[Start of Attachment]

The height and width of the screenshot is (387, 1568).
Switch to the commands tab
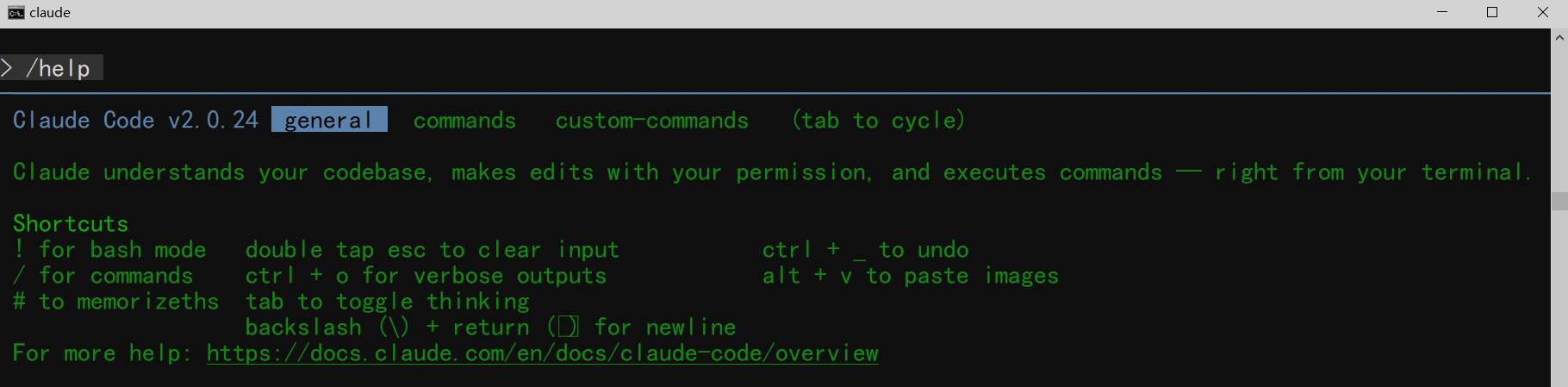coord(464,120)
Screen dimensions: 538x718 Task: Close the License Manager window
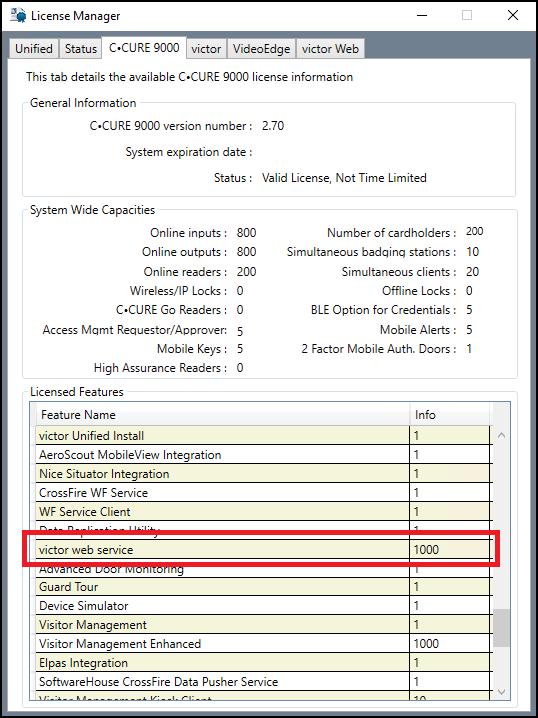click(x=513, y=15)
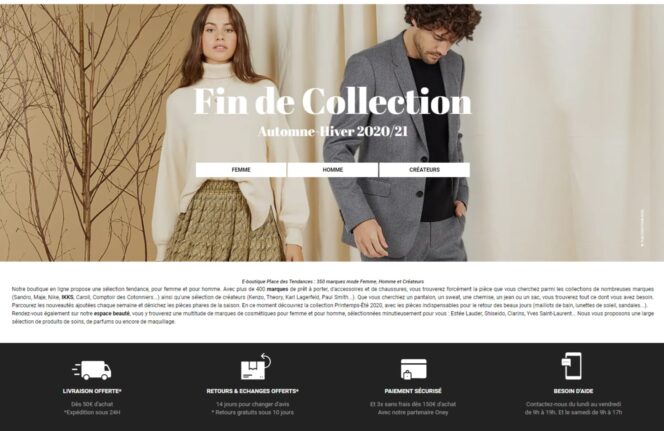Screen dimensions: 664x431
Task: Open the 'espace beauté' link
Action: 112,314
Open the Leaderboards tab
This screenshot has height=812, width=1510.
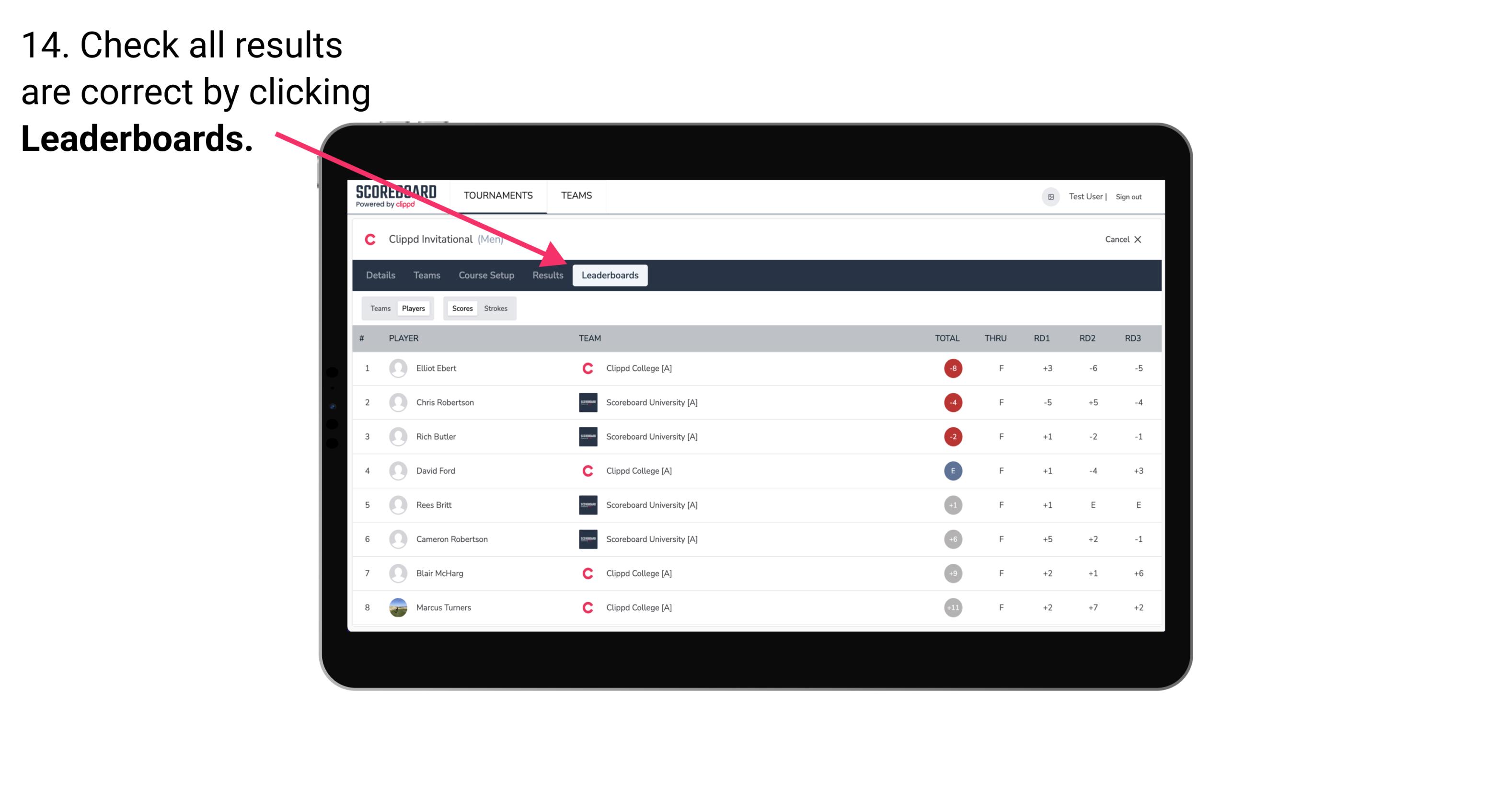(610, 276)
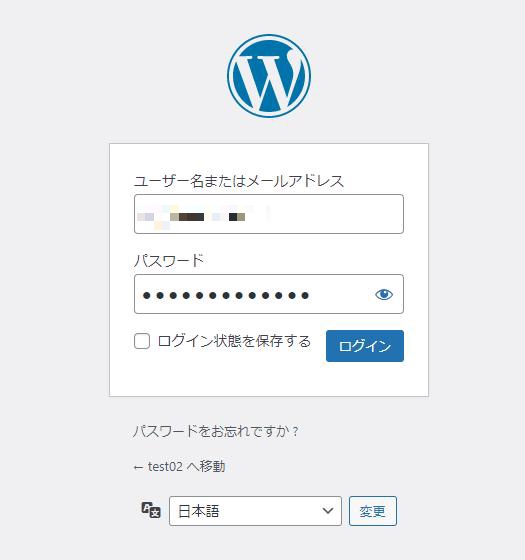The image size is (525, 560).
Task: Click the language translation icon
Action: pyautogui.click(x=151, y=510)
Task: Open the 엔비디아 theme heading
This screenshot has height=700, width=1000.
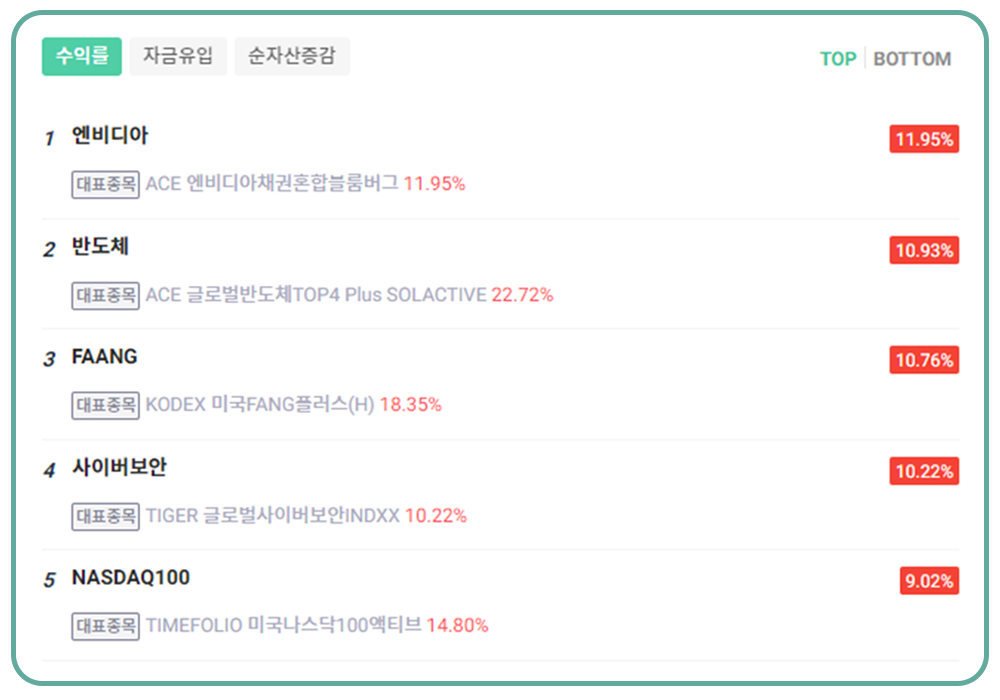Action: click(110, 136)
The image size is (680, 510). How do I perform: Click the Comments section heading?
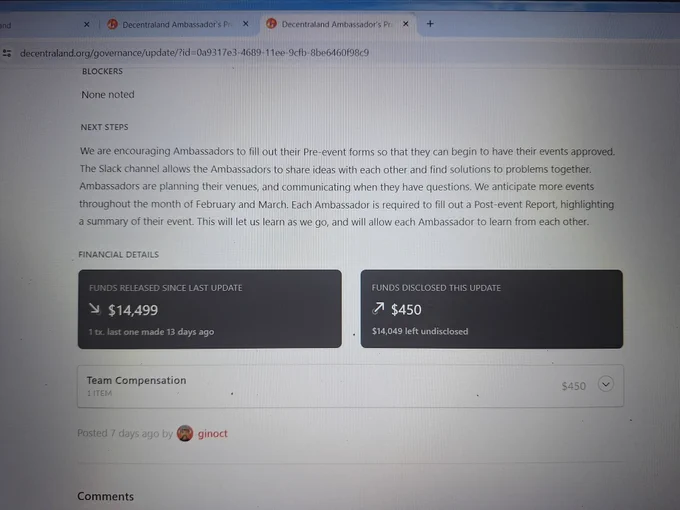[105, 497]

[End of Attachment]

Keeping the pictures out, output the records from above exactly and completely.

■ Answer box:
The height and width of the screenshot is (387, 1568).
Switch to the commands tab
coord(464,120)
Screen dimensions: 538x718 Task: Close the License Manager window
click(x=513, y=15)
Screen dimensions: 664x431
Task: Open the 'espace beauté' link
Action: 112,314
Open the Leaderboards tab
This screenshot has height=812, width=1510.
(610, 276)
The image size is (525, 560).
Task: Click the language translation icon
Action: pyautogui.click(x=151, y=510)
Task: Open the 엔비디아 theme heading
This screenshot has height=700, width=1000.
Action: click(110, 136)
The image size is (680, 510). How do I perform: Click the Comments section heading?
[105, 497]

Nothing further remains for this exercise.